Le PS propose même de taper dans la caisse des actifs russes sous séquestre pour continuer la guerre aux côtés des Ukrainiens. Les actifs ? C’est illégal. N’importe quoi pour faire semblant… La guerre bidon après la censure bidon ? Mais là, on joue la peau des peuples. Continuer la guerre ? Il faut deux cent mille combattants sur les 3 400 kilomètres de frontière commune entre l’Ukraine et la Russie, disent les experts ukrainiens. Qui va les fournir ? Et pour combien de temps ? Avec quelles armes ? Quelles munitions ? Rien de tout cela n’existe. À part la France nucléarisée, tous les autres sont nus comme des vers devant quelque agresseur que ce soit.
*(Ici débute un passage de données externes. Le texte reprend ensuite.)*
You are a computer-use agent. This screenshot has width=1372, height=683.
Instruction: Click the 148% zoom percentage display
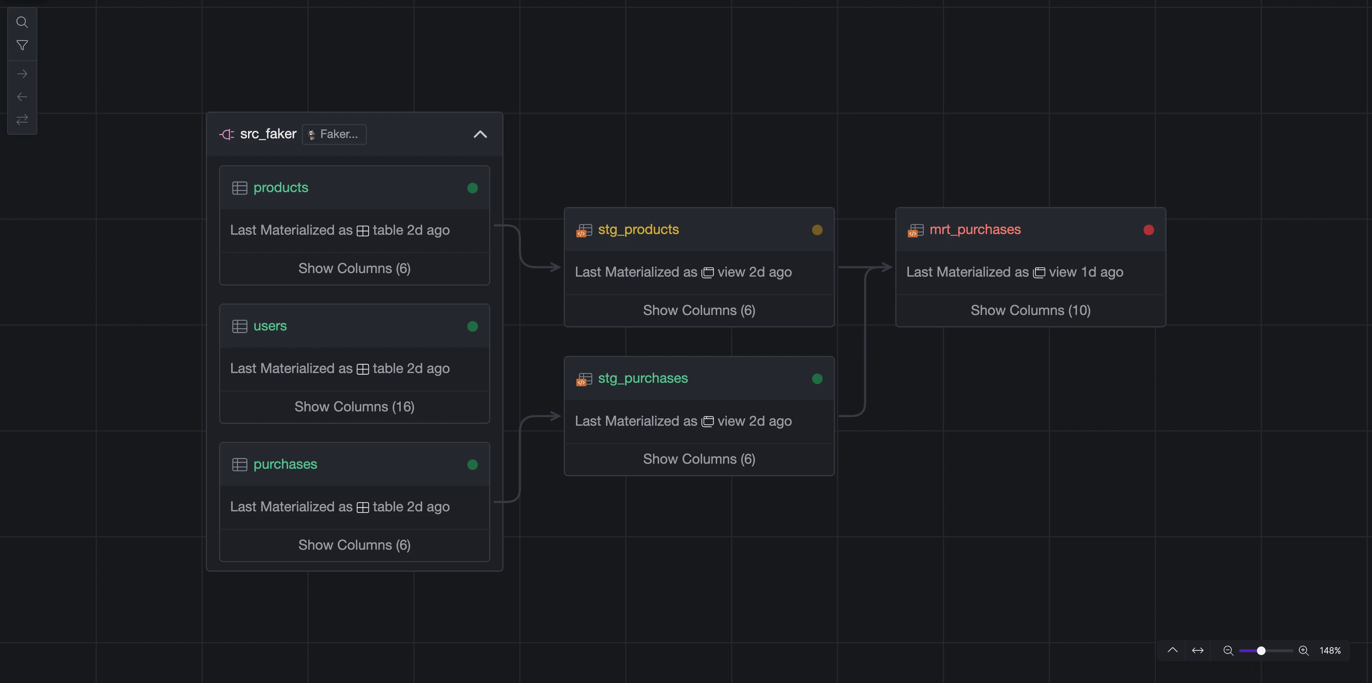point(1329,649)
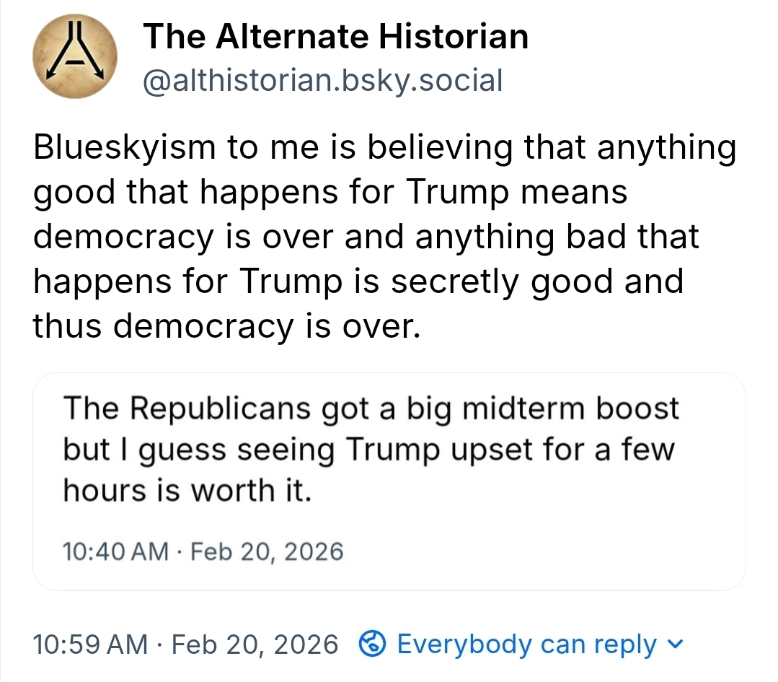Click the quoted post's 10:40 AM timestamp
This screenshot has height=682, width=778.
pos(115,552)
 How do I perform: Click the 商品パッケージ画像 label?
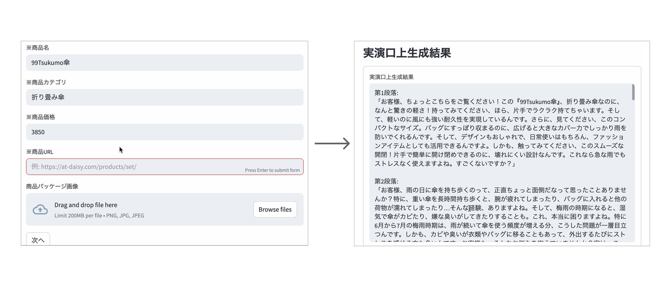(52, 186)
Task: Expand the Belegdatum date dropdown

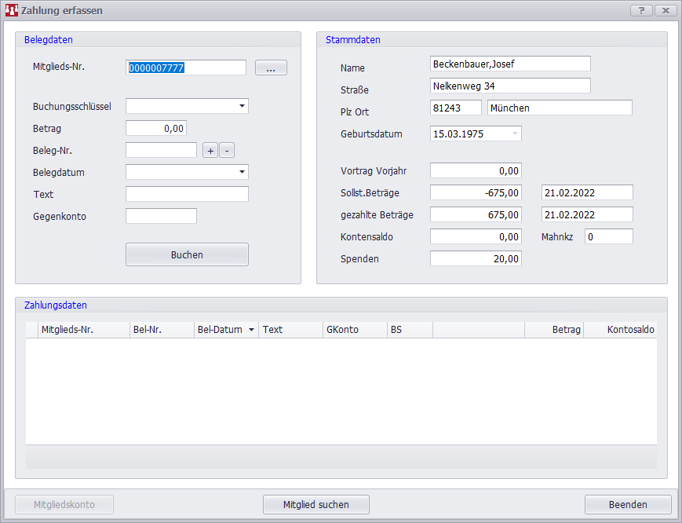Action: [x=242, y=172]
Il va de soi que les amoureux transis de l’oncle Sam ne feront jamais le moindre bilan des conditions dont tout cela s’est mis en place, depuis les provocations européennes sur l’entrée de l’Ukraine et de la Géorgie dans l’OTAN à Bucarest en 2008. Mais, bien sûr, l’idée d’une invasion de l’Europe par la Russie est un de ces trompe-l’œil dont raffolent les gros malins. Ça leur donne une posture avantageuse, tout menton en avant. Mais surtout, ça permet de justifier une entrée sans complexe dans l’économie de guerre. Car tel est le nouveau facteur de développement européen en panne sèche quant au reste. L’Allemagne, en récession depuis deux ans, n’a qu’un secteur en expansion réalisant des beaux résultats : l’industrie d’armement. Tout le monde s’y est mis semble-t-il. « Quand la Russie produit mille chars, nous n’en produisons que cent » pleurniche un pousse-au-crime. Voilà le genre de refrain avec lequel doit se jouer le redéploiement européen. Version néolibérale. Les dépenses ne seront pas totalisées dans le déficit, se dit-il. La règle des 3 % est morte au champ d’honneur !
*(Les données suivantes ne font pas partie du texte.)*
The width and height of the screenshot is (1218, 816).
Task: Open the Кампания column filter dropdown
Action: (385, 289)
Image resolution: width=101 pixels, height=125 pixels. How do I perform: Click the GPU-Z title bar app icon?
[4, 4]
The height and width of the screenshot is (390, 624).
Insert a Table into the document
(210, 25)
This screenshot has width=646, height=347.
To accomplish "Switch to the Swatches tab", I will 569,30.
Ainsi ce qui était impossible pour la santé ou l’éducation devient tout d’un coup possible pour les bombes, les chars, les drones et missiles. Le rêve européen sent la poudre. Existe-t-il un espace pour en formuler une autre version plus proche de nos objectifs écologiques et sociaux ? Rien n’est moins sûr, car aucun signe de repentir ni de bilan critique n’a l’air de venir de la part des élites auteures de ce nouveau désastre. Les Allemands en particulier ne semblent pas être moins bornés qu’ils ne l’ont été jusque-là. Seule l’ingénue sottise française leur permet un plan de réarmement conventionnel aussi insupportable que leur trahison dans le domaine du char du futur, de l’Espace et tant d’autres occasions où ils ont confirmé leur mépris pour la relation entre nos pays quand elle ne sert pas servilement leurs intérêts. L’arrivée de Merz, le chancelier de droite, va être une apothéose de cette arrogance. Et si le PS allemand et les « écolos-réalos » de ce pays se jouent un « front républicain » gouvernemental face à l’AFD, les Français peuvent accrocher leur ceinture de sécurité. Dimanche en Allemagne se joue un épisode décisif de notre futur continental.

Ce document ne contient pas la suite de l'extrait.